# Prompt:
Whenever a line in the data below includes the string "Click", copy it out.

# Records shown:
***
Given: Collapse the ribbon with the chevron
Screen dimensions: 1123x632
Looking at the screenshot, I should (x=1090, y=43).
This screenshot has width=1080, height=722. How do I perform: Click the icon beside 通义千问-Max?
***
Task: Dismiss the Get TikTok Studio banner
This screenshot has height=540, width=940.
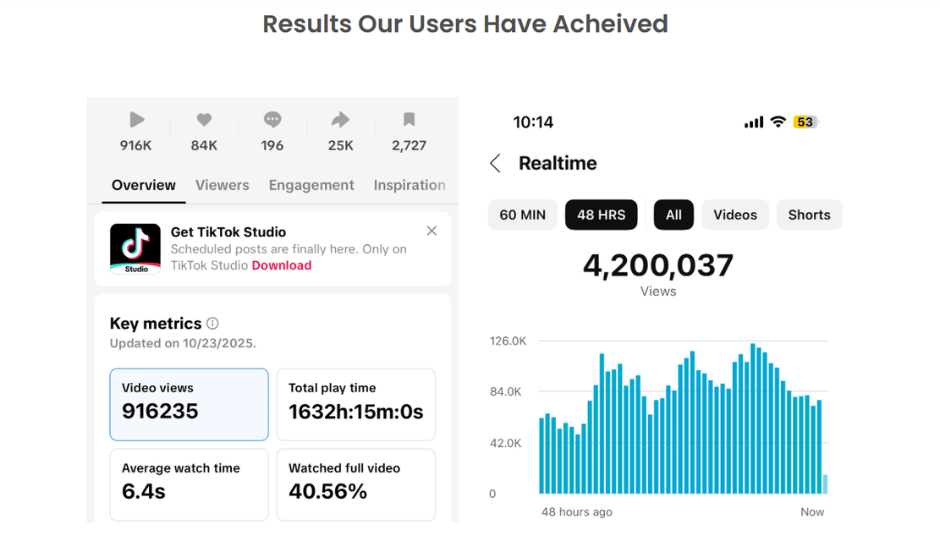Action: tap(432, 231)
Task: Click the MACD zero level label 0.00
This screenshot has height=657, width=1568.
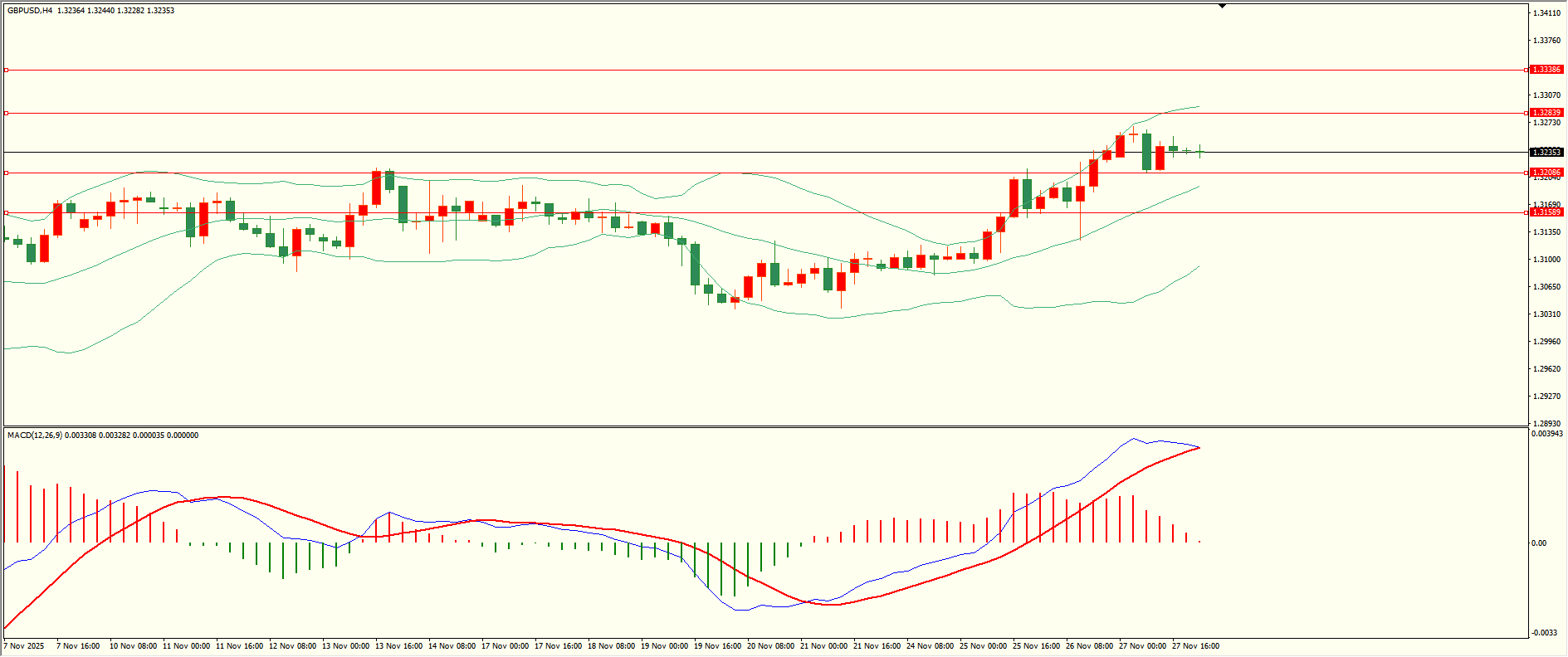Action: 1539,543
***
# Result for this exercise:
This screenshot has width=1080, height=722. How do I perform: Click the icon beside 通义千问-Max?
Task: Click the MACD zero level label 0.00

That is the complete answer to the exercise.